● RECORD EXCERPTS:
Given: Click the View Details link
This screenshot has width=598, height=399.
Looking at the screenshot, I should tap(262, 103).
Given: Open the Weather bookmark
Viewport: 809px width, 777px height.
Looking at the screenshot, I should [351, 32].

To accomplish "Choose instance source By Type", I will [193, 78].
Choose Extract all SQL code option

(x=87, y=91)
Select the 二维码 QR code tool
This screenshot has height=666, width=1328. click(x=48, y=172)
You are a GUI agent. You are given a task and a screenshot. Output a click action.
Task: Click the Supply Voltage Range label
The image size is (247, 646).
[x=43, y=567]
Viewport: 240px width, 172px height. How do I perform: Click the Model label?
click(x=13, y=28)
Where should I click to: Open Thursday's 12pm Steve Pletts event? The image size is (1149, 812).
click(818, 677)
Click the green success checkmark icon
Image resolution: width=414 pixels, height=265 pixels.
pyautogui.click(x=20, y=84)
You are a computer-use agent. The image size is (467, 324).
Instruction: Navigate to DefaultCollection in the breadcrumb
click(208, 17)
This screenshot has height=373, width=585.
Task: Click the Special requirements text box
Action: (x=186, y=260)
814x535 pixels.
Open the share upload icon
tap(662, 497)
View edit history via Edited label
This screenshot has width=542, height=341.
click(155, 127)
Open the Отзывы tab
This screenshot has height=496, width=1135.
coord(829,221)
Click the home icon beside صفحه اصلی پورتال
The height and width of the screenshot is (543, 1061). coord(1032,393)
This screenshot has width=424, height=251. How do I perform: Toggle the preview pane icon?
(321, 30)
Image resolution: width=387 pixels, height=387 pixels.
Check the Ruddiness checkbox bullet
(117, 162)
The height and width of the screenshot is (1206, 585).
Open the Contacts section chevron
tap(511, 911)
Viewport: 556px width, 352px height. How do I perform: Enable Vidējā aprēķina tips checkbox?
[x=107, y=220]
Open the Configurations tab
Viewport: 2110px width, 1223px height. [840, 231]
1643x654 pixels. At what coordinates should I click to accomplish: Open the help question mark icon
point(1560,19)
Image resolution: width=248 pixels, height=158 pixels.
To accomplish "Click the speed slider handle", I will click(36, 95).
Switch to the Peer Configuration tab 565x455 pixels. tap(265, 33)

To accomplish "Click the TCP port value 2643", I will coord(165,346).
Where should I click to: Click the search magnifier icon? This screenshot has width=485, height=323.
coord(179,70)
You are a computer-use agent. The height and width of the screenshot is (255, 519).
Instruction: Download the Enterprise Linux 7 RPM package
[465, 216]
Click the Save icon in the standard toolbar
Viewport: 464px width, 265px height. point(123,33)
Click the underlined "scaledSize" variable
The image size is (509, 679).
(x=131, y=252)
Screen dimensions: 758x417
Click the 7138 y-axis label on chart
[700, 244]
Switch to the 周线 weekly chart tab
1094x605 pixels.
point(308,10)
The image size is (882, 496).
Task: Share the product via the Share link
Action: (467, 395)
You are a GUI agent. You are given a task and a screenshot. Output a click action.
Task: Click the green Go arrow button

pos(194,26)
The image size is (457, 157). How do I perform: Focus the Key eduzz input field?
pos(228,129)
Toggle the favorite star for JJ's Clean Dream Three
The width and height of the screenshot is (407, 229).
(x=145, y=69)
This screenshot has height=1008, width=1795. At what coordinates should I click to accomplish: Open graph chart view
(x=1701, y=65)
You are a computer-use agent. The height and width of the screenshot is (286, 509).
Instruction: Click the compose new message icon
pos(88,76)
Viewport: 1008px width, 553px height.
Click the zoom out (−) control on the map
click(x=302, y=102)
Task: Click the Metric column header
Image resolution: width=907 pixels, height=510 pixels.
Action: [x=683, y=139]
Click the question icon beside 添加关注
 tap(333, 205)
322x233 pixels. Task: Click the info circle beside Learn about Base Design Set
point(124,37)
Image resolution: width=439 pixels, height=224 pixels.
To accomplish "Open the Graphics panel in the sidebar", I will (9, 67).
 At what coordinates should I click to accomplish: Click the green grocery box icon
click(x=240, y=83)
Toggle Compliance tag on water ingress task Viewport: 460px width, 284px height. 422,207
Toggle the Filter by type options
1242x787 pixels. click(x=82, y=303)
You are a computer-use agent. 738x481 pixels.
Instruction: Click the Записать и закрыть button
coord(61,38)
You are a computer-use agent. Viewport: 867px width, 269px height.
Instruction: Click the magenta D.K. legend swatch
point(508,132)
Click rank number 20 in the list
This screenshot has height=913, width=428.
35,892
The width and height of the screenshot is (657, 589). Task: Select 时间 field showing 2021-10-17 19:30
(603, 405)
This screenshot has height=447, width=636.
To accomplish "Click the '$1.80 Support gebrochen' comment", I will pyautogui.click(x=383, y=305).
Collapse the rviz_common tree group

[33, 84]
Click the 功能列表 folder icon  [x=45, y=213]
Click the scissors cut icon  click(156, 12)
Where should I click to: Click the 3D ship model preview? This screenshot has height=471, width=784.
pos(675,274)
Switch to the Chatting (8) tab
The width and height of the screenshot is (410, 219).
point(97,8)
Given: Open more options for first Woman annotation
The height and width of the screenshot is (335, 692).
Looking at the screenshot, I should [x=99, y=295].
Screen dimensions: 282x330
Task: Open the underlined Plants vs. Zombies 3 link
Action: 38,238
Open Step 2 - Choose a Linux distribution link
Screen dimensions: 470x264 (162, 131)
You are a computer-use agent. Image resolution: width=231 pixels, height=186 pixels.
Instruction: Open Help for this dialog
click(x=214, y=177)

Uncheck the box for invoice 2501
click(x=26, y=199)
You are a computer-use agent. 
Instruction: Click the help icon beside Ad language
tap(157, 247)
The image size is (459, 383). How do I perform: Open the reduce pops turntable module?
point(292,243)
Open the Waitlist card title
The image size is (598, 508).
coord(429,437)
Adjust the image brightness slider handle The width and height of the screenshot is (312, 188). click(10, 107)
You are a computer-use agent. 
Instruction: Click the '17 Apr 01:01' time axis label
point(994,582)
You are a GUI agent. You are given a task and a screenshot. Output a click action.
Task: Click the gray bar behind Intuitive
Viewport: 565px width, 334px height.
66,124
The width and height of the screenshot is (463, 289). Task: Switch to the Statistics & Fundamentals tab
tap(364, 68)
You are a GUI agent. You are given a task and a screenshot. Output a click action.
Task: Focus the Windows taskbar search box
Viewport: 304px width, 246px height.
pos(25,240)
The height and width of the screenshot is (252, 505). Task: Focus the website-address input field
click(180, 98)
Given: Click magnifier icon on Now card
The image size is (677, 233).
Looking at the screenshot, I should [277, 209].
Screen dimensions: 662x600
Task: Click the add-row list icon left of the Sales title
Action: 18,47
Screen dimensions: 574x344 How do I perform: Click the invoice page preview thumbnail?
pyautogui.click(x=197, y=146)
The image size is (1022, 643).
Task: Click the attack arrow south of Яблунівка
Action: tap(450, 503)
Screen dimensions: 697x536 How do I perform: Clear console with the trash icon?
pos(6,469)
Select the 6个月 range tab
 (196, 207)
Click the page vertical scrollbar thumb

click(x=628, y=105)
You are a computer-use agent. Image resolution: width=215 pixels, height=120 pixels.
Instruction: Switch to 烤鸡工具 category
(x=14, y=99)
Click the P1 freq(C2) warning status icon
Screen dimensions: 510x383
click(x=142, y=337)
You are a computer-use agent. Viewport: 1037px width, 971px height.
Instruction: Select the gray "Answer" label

● DO THIS:
Please count the lines above that contain the word "magnifier", and give only the number.

● ANSWER TO THIS EXERCISE:
2